Das sogenannte „Sieveringer Sommertheater“ wurde 1984 von Schauspieler und Kabarettist Herwig Seeböck ins Leben gerufen.
Seit wann genau der Steinbruch als Lagerstätte genutzt wird, kann Ablinger nicht sagen. „Ich gehe davon aus, dass es seit der Gründung der MA 28 als Lagerplatz genutzt wird.“
Ordnung ist essenziell
Heute werden gebrauchte Materialien dort gelagert. Dazu zählen etwa Naturwerksteine aus Granit und Betonwerksteine. Während Ablinger durch die verschiedenen geschlichteten Steinpaletten führt, fallen immer wieder Schriftzüge ins Auge. So auch ein gelbes A mit dem Beisatz „Kärntner Str.“. Die Erklärung: Die gelagerten Steine sind beschriftet.
Dadurch können beispielsweise Pflastersteine, die aufgrund von Aufgrabungen oder Umbauarbeiten im Moment nicht gebraucht werden, später an ihren Herkunftsort zurückkehren. Auch ein Stück Stephansplatz findet im Gspöttgraben ein temporäres Zuhause: Rauchquarz, der die Virgilkapelle optisch akzentuiert, wird dort gelagert.
Ein großer Haufen in der Mitte des Lagerplatzes bildet die Ausnahme der akribischen Ordnung. Diese Steine werden nicht beschriftet, da sie universell einsetzbar sind.
Auf vielen Steinen sind Bearbeitungsspuren auch für Laien mit freiem Auge sichtbar. Randsteine werden am Gspöttgraben aufbereitet und finden später erneut Verwendung. Doch nicht nur „recycelte“ Steine, also Steine, die schon einmal eingesetzt und neu bearbeitet wurden, sind unter den Exemplaren am Gspöttgraben.
Renaissance der Steine
„Die Zeit für derartige Steine ist abgelaufen“, sagt Ablinger und deutet auf Pflastersteine mit einer Rille, die noch auf eine Zeit mit Pferden im Straßenverkehr verweisen. Heute werde barrierefrei gebaut, so sollen große öffentliche Plätze wie der Neue Markt, der Christian-Broda-Platz oder der Stephansplatz zugänglicher gemacht werden.

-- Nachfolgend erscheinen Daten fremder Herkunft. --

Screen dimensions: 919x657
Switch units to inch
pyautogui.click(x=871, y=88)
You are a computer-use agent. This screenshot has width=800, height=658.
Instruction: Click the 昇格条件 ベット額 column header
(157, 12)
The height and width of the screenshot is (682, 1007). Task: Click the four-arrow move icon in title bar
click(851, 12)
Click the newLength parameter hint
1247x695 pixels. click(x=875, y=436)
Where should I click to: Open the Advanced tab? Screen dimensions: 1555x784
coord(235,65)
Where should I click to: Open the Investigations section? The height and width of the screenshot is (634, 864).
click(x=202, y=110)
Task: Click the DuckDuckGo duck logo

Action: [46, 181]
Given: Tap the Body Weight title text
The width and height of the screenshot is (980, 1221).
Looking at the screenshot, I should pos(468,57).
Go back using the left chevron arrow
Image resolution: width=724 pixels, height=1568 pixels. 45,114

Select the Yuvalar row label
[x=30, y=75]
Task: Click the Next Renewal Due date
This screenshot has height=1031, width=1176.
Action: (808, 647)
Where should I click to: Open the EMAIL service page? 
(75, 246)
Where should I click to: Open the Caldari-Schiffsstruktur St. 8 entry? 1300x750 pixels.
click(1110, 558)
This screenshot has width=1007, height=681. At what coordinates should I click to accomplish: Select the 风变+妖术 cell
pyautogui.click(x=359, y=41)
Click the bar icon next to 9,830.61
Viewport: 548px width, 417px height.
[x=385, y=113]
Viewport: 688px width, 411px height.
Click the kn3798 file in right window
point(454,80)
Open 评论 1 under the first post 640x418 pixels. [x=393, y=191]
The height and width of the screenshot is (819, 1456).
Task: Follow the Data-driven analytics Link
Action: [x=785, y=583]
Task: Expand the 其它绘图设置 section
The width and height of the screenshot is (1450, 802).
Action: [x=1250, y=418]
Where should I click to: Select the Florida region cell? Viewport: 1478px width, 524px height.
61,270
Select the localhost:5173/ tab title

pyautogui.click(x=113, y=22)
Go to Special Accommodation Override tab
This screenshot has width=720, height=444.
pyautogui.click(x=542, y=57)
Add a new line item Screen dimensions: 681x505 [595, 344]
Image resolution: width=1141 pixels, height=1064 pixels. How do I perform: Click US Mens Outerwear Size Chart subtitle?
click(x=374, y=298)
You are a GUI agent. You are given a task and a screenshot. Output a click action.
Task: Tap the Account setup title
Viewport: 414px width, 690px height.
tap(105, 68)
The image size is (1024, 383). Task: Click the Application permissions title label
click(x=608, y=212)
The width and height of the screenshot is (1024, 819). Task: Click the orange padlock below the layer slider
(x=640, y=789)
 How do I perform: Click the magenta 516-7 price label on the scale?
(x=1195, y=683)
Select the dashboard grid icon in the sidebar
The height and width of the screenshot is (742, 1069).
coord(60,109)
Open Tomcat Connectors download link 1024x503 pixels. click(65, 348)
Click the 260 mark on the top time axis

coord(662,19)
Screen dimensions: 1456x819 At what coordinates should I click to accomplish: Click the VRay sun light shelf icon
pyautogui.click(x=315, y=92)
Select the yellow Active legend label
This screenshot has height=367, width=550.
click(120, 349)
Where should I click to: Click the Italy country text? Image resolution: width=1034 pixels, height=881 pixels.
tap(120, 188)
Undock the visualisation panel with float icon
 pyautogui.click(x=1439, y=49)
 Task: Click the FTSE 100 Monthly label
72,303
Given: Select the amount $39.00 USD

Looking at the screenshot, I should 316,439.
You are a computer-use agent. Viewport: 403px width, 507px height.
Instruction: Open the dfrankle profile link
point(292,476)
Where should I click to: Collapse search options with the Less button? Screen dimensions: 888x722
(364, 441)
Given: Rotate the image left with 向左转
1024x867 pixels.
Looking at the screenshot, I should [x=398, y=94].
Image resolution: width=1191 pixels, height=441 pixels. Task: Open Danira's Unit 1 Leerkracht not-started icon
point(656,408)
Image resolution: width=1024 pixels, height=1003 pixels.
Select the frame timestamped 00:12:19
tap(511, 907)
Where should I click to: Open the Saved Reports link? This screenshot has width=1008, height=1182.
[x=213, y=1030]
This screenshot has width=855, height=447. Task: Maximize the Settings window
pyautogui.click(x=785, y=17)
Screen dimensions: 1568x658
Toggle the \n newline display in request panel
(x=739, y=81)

Man setze deshalb vermehrt auch auf helle Pflasterung. Diese sei zwar schmutzanfälliger, aber würde dafür an heißen Tagen weniger Wärme aufnehmen können. „Die Pflasterung in Wien erlebt definitiv eine Renaissance und leistet einen wertvollen Beitrag für die aktuell notwendigen Klimawandelanpassungsmaßnahmen“, so Ablinger weiter.
Vom Nockerl zum Splitt
Doch nicht jeder Pflasterstein findet eine neue Verwendung. „Nockerl“ nennt man im Gspöttgraben jene Steine, die endgültig aussortiert werden. Ausgeschiedenes Material wird im Anschluss verkauft und von Firmen weiter zu Splitt oder anderen Materialien verarbeitet. „Mein Herz blutet aber jedes Mal, wenn Steine nicht mehr einsetzbar sind“, sagt Wolfgang Ablinger.